Electric car battery life extended by a revolutionary polymer coating

An innovative polymer coating pioneered by researchers at Lawrence Berkeley National Laboratory has been demonstrated to boost electric car battery life by up to 15 years.

The global uptake of electric vehicles (EVs) will be essential to decarbonising the transport sector and achieving net zero targets. However, a current limitation of the technology is their insufficient driving range and the short lifespan of their batteries. Scientists have potentially developed a revolutionary solution to these issues, designing a polymer coating called HOS-PFM that enhances electric vehicle battery power and lifespan.

Gao Liu, a senior scientist in Berkeley Lab’s Energy Technologies Area, explained: “The advance opens up a new approach to developing EV batteries that are more affordable and easy to manufacture.”

The research, ‘Formation of hierarchically ordered structures in conductive polymers to enhance the performances of lithium-ion batteries,’ may represent a significant milestone in e-mobility.

Electric car battery design must be advanced

The demand for electric cars is growing considerably each year, as major nations in the automotive space, such as the UK and US, have outlawed the sale of new petrol and diesel-power vehicles from 2035.

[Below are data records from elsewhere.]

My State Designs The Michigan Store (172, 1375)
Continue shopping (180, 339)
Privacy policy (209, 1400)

However, for EVs to be fully embraced by motorists around the world, various aspects of the technology will need to improve, including charging infrastructure, range capabilities, and electric car battery life.

Currently, the average driving range of an electric car is between 150-300 miles on a full charge, and the average life expectancy is around 15 to 20 years. These capabilities fall short of conventional cars and will need to improve in the coming years to drive the transition to electrified transport.

New polymer coating improve ev performance.
© shutterstock/KillStock

How does the new polymer coating work?

The HOS-PFM polymer coating works by conducting electrons and ions simultaneously, which ensures electric car battery stability and high charge/discharge rates while boosting battery life.

HOS-PFM has also demonstrated potential as a battery adhesive that could potentially increase lithium-ion battery lifetime for between ten to 15 years.

The team showed HOS-PFM’s exceptional conductive and adhesive properties by coating aluminium and silicon electrodes with the polymer coating – testing their performance on a lithium-ion battery set-up.

Aluminium and silicon are promising lithium-ion battery electrode materials due to their high energy storage capacity, abundance, lightweight and low cost. However, these materials break down after multiple charge/discharge cycles.

The team’s experiment showed that HOS-PFM prevents degradation in silicon- and aluminium-based electrodes during battery cycling. Simultaneously, the coating produced a high battery capacity of over 300 cycles – which is comparable to the performance of current state-of-the-art electrodes.

Liu concluded: “The results are impressive because silicon-based lithium-ion cells typically last for a limited number of charge/discharge cycles and calendar life.

“The HOS-PFM coating could allow the use of electrodes containing as much as 80% silicon. Such high silicon content could increase the energy density of lithium-ion batteries by at least 30%.

“Because silicon is cheaper than graphite, the standard material for electrodes today, cheaper batteries could significantly increase the availability of entry-level electric vehicles.”